> Teks Pilihan
◆ ◆ ◆ ◆ ◆ ◆ ◆

Penjelasan Kemenkeu Soal Piutang Rp800 Miliar Jusuf Hamka

Penjelasan Kemenkeu Soal Piutang Rp800 Miliar Jusuf Hamka

Jusuf Hamka.--Youtube/Denny Sumargo

JAKARTA, POSTINGNEWS.ID - Polemik antara Jusuf Hamka dan Kementerian Keuangan terkait utang sebesar Rp 800 miliar semakin memanas.
 
Jusuf Hamka, pemilik PT Citra Marga Nusaphala Persada Tbk, menjelaskan bahwa utang tersebut berasal dari deposito perusahaan di Bank Yakin Makmur (Bank Yama) yang tidak pernah diganti setelah bank tersebut dilikuidasi pada krisis moneter tahun 1998.
 
Pemerintah berpendapat bahwa Citra Marga Nusaphala terafiliasi dengan pemilik Bank Yama, yaitu Siti Hardijanti Hastuti Soeharto atau Tutut Soeharto.
 
Namun, Jusuf Hamka membantah tudingan tersebut.
 
Ia kemudian mengajukan gugatan dan memenangkannya di Mahkamah Agung pada tahun 2015.
 
 
Pemerintah diwajibkan membayar deposito CMNP beserta bunganya sebesar dua persen per bulan.
 
Jusuf juga mengklaim telah mengirim surat kepada Direktorat Jenderal Kekayaan Negara Kementerian Keuangan pada 2019-2020 untuk menagih pembayaran utang tersebut.

◆ ◆ ◆ ◆ ◆ ◆ ◆

> Bahan yang Disediakan

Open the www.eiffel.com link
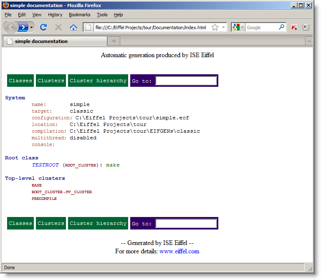The image size is (321, 280). pyautogui.click(x=179, y=251)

◆ ◆ ◆ ◆ ◆ ◆ ◆

Salin ulang seluruh berita tentang piutang Rp800 miliar Jusuf Hamka di atas, sama persis kata demi kata dan tanpa mengubah apa pun.

Penjelasan Kemenkeu Soal Piutang Rp800 Miliar Jusuf Hamka

Penjelasan Kemenkeu Soal Piutang Rp800 Miliar Jusuf Hamka

Jusuf Hamka.--Youtube/Denny Sumargo

JAKARTA, POSTINGNEWS.ID - Polemik antara Jusuf Hamka dan Kementerian Keuangan terkait utang sebesar Rp 800 miliar semakin memanas.
 
Jusuf Hamka, pemilik PT Citra Marga Nusaphala Persada Tbk, menjelaskan bahwa utang tersebut berasal dari deposito perusahaan di Bank Yakin Makmur (Bank Yama) yang tidak pernah diganti setelah bank tersebut dilikuidasi pada krisis moneter tahun 1998.
 
Pemerintah berpendapat bahwa Citra Marga Nusaphala terafiliasi dengan pemilik Bank Yama, yaitu Siti Hardijanti Hastuti Soeharto atau Tutut Soeharto.
 
Namun, Jusuf Hamka membantah tudingan tersebut.
 
Ia kemudian mengajukan gugatan dan memenangkannya di Mahkamah Agung pada tahun 2015.
 
 
Pemerintah diwajibkan membayar deposito CMNP beserta bunganya sebesar dua persen per bulan.
 
Jusuf juga mengklaim telah mengirim surat kepada Direktorat Jenderal Kekayaan Negara Kementerian Keuangan pada 2019-2020 untuk menagih pembayaran utang tersebut.